Safety Instrumented Function Valve Selection

by | Jul 7, 2017 | Safety, Valves, Actuators & Regulators

Jim Cahill

Jim Cahill

Chief Blogger, Social Marketing Leader

Emerson's Janine McCormickValves are critical components inside of safety instrumented functions (SIFs) since they do the work of touching the process flows to bring the plant to a safe state in the event of a safety demand.

In a Valve magazine article, How Valve Selection Can Impact SIS in Refining Applications, Emerson’s Janine McCormick describes the important criteria in finding the right valve for the required safety performance.

Janine opens describing the basics of safety instrumented system (SIS) design, which:

…all starts with a risk study and HAZOP [hazard and operability study] analysis to determine what safety integrity level (SIL) is required for the loop, i.e. SIL 1, 2 or 3. The ideal objective would be to engineer as much risk as possible out of the system at this point. This is not only to have a safer system but to reduce the future requirements for testing and maintenance.

SIL defines the relative risk-reduction performance required for a SIF. A refinery has many units which require SIFs. Some of these include:

…hydrotreating, hydrocracking, vacuum and crude distillation, and coker and desulfurization units. Nearly all safety instrumented functions require SIL 1 or SIL 2. There are several common applications for SIS in refining, including burner management systems for furnaces, applications within catalytic crackers, fire and gas monitoring and protection, emergency blow-down valves and excess-heat-relief valves.

Valve selection is not just about suitability for the SIL level, but also the service in which it will operate.

It’s important, as with any valve selection, to consider the valve type, materials and fluid challenges in addition to the product safety certification. The failure rates given from the certifying body often assume clean service. The safety instrumented system designer will use his or her discretion to select the most appropriate valve configuration.

Another important consideration for highly-engineered valve solutions is to find a supplier who can integrate the valve assembly components, which may come from different suppliers, to ensure they work together to meet the risk-reduction requirements.

Given the wear on valves over time, testing is done to help assure they meet the risk reduction requirements.

The most conventional way to test a valve is to take the valve offline and perform a full stroke valve test, known as a proof test.

Partial stroke testing:

…can be used to extend the time between full proof tests. Some refiners have adopted partial stroke testing for many of their safety valves, some leverage it for valves that do not have bypasses, and others currently don’t use this at all. A partial stroke test can identify many failure modes, but it cannot identify everything that a full stroke proof test would capture.

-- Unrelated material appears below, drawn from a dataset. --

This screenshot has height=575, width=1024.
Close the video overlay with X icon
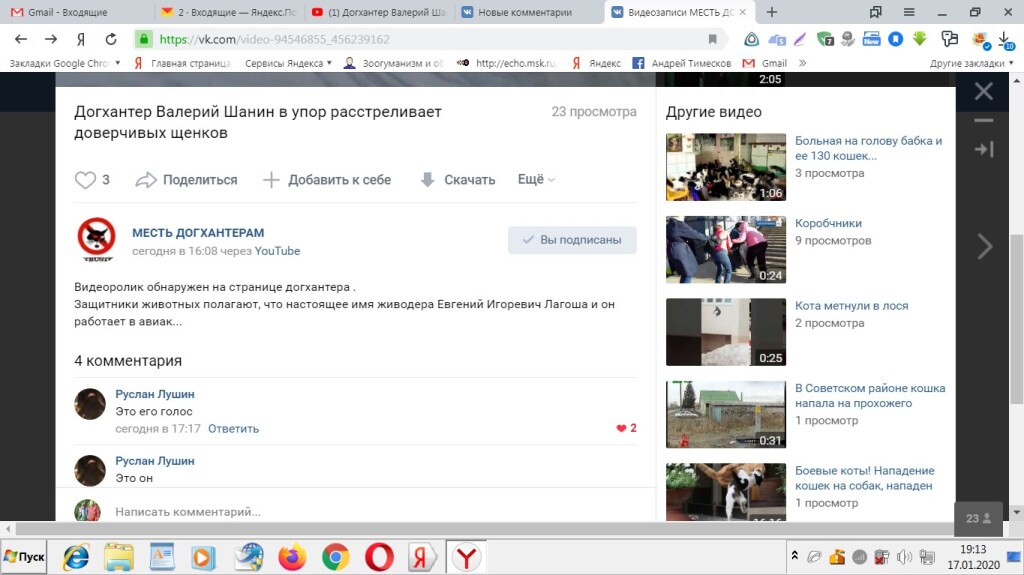pyautogui.click(x=984, y=92)
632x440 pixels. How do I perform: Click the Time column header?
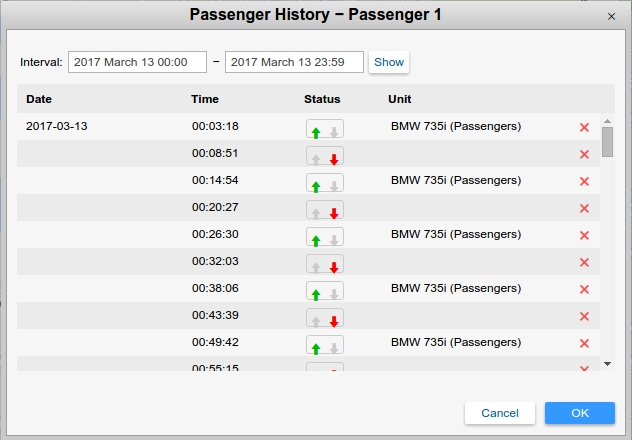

Read the article for a table of some of the failure modes that partial stroke tests can and cannot determine, as well as examples of how digital valve controllers can spot failure modes that manual visual testing cannot, as well as record history of safety demands to be counted as full proof tests.

You can connect and interact with other functional safety and valve experts in the Safety Instrumented Systems and Valves groups in the Emerson Exchange 365 community.

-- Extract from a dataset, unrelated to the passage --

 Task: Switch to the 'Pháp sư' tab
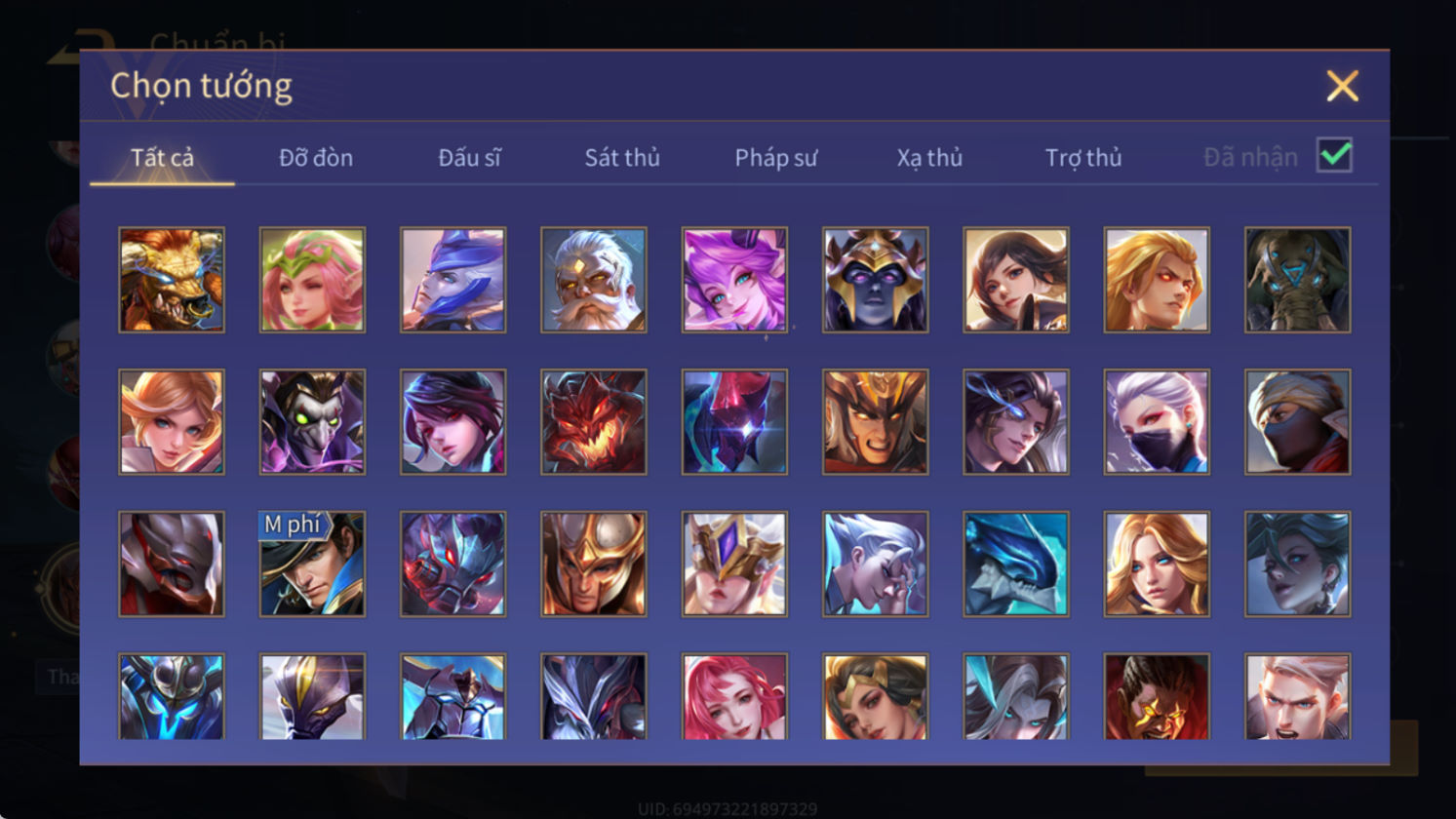click(776, 157)
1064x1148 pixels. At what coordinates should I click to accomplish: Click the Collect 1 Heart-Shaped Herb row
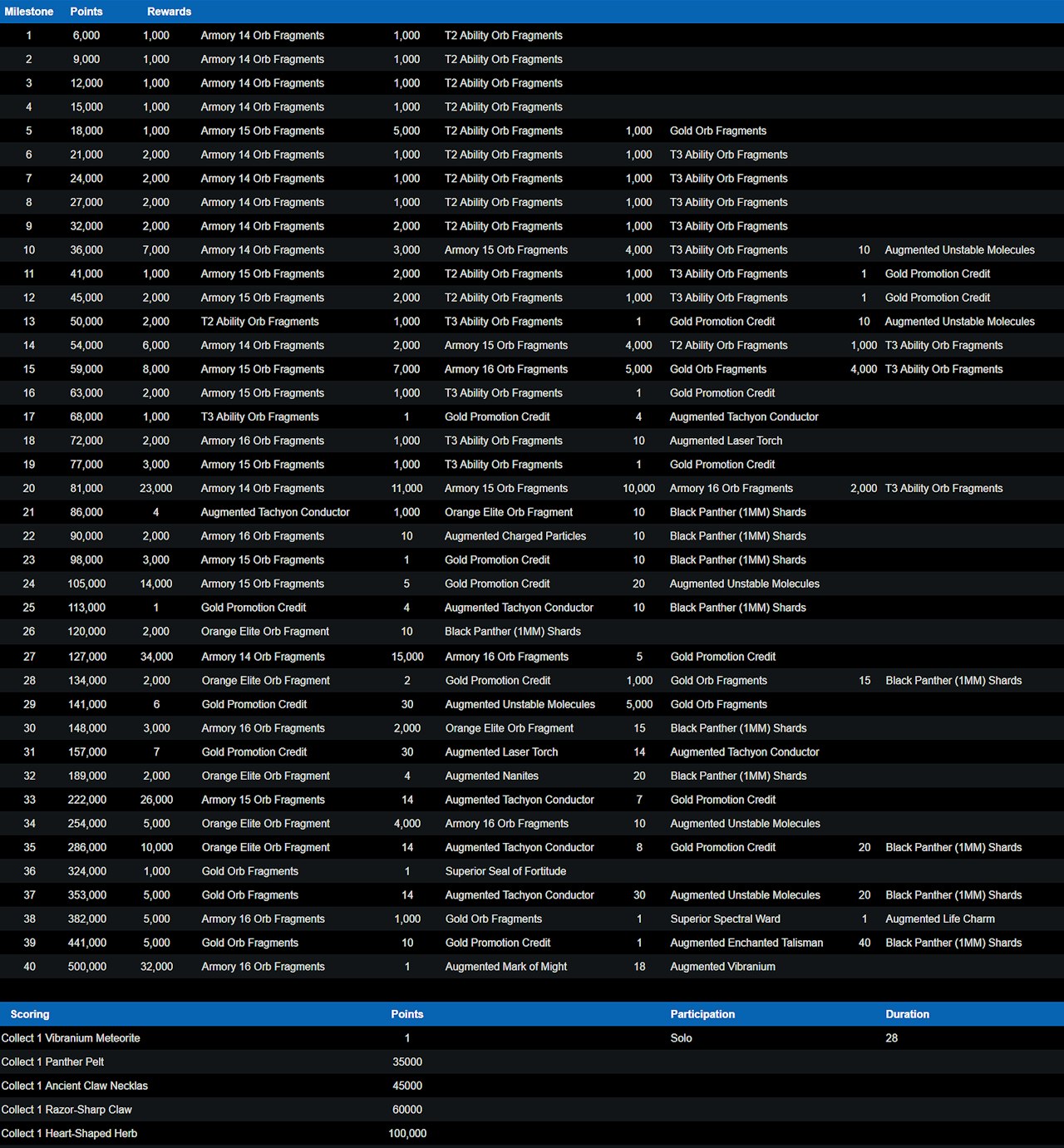[x=70, y=1133]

Update: I received this feedback from a reader about the assumption of clean service in the quote above, “Even certifying authority like EXIDA distinguish failure rates of valve separately for clean, severe service. Even though it is not taken care of in failure rates those will be part of systematic failure rates and have to be taken care in design stage by having stringent specifications.”

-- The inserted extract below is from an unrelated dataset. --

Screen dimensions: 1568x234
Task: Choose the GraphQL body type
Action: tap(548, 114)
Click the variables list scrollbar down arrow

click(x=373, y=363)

I connected back with Janine and Afton Coleman and wanted to share their response, “The reader is correct in that not every certifying body assumes clean service. The intention of the article excerpt being discussed is to encourage users to consider proper selection based on valve application and sizing rather than selecting a valve solely based on SIL capability—this should be properly addressed in the specifications but also considered during SIL verification. Service case assumptions published on certificates are in part based vendor feedback regarding a typical service, and some certificates may cover both clean and severe service.

For example, Fisher valve SIL certificates from exida often cover both clean and severe service, and we encourage users to take the service case options (which are typically found on the cert or FMEDA report) into consideration against the process service conditions specified to apply the proper failure rates during SIL verification.”